O projecto de estatuto político-administrativo da Madeira e da respectiva lei eleitoral, que foi aprovado no Parlamento regional só com os votos dos estipendiados de A. J. Jardim, constitui em muitos aspectos uma provocação à Constituição e à Assembleia da República.
Resta saber duas coisas: (i) se com Marques Mendes o PSD vai apoiar na AR mais esta aleivosia do PSD madeirense; (ii) se o PS vai, mais uma vez, tergiversar nesta matéria e dar mais um prémio a Jardim.

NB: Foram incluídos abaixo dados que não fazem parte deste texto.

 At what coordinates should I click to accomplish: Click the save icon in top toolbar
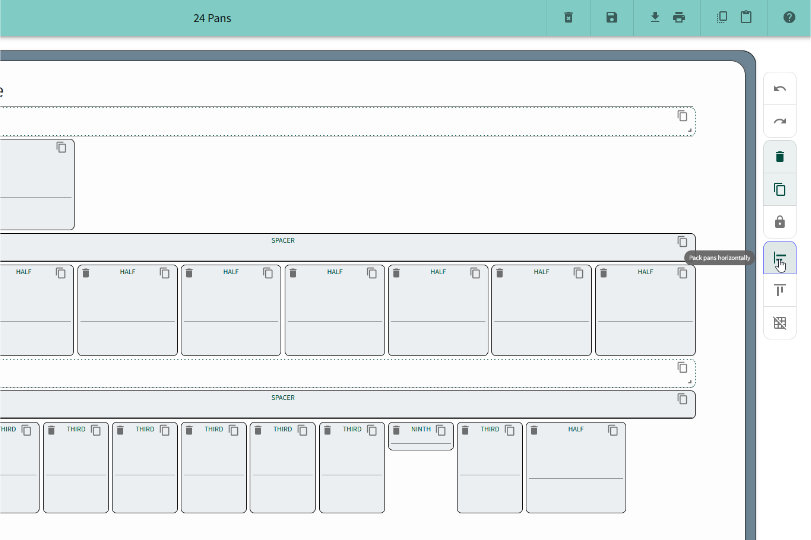(x=611, y=18)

Correio dos leitores: Liberalização dos medicamentos

«Pois eu dou 2 contra 1 em como aquilo que se pretende com a pretensa "liberalização" da venda de certos medicamentos não é liberalização nenhuma, mas apenas o favorecimento dos hipermercados.
Vejamos: um medicamento ou é de venda livre - o que significa que qualquer loja o pode vender, qualquer pessoa o pode vender - ou é de venda condicionada - a venda tem que ser efetuada sob supervisão de um farmacêutico.
Se aquilo que o governo pretende fôr a primeira hipótese, tudo bem. Mas parece que não é: Aquilo que o governo pretende, segundo parece, é criar uma espécie de "farmácias de segunda", as quais não são designadas "farmácias" mas sim "lojas de produtos farmacêuticos de venda livre", mas nas quais trabalham farmacêuticos.
Pergunta-se: qual é a lógica de ter uma loja na qual trabalha um farmacêutico, mas condicionar esse profissional qualificado (licenciado em farmácia) a apenas poder vender certas drogas? Como essas farmácias apenas poderão vender relativamente poucas drogas, é evidente que só serão economicamente viáveis (contratar um farmacêutico custa dinheiro!) num local com grande afluência de potenciais compradores - num hipermercado.
Ou seja, se for esta a intenção do governo - e eu dou 2 contra 1 em como é - o que se pretende é deixar os hipermercados, MAS SÓ ELES, pôr um pé no mercado da venda de medicamentos. Trata-se de um golpe contra um lobby, e a favor de outro.
O dinheiro fala alto!»

(Luís Lavoura)

Comentário
Primeiro, nos termos da proposta do Governo não é necessária a supervisão de um farmacêutico, bastando um técnico de farmácia. Não há razão nenhuma para pensar que só os supermercados podem arcar com os encargos de contratar um profissional desses.
Segundo, dada a limitação da propriedade das farmácias, tanto os farmacêuticos como os técnicos de farmácia poderão doravante criar estabelecimentos próprios onde se vendam os MNSRM juntamente com outros "produtos de saúde" e artigos conexos, com viabilidade comercial.
Terceiro, o Governo não vai liberalizar somente os locais de venda mas também os preços, que passam a ser livremente determinados pela concorrência.
Por isso, os reais beneficários desta liberalização da venda de medicamentos serão os consumidores, quer por causa da maior número de locais de aquisição, quer em virtude da previsível baixa dos preços.
VitalM

sexta-feira, 15 de abril de 2005

Um lugar na história

A deliberação da Alta Autoridade para a Comunicação Social (Alta Autoridade) sobre a operação Lusomundo é uma pérola de originalidade. Nem a mais bizantina das altas autoridades suas congéneres se lembraria de uma recomendação tão psicadélica quanto a da obrigação de venda de O Jogo por parte da Controlinveste, a holding de Joaquim Oliveira. A argumentação económica é de tal modo fulgurante (recomendo uma visita ao site da Alta Autoridade) que a vou incluir nas fontes bibliográficas das cadeiras que lecciono no ISEG.
Espero bem que a Autoridade da Concorrência cumpra a intenção prenunciada pelo seu presidente em recente entrevista ao Público (onde admitia a possibilidade de a Controlinveste ser obrigada a vender parte dos seus activos como forma de reequilíbrio da estrutura de mercado) e leve até ao fim o notável desígnio da Alta Autoridade. Ficarão ambas na história.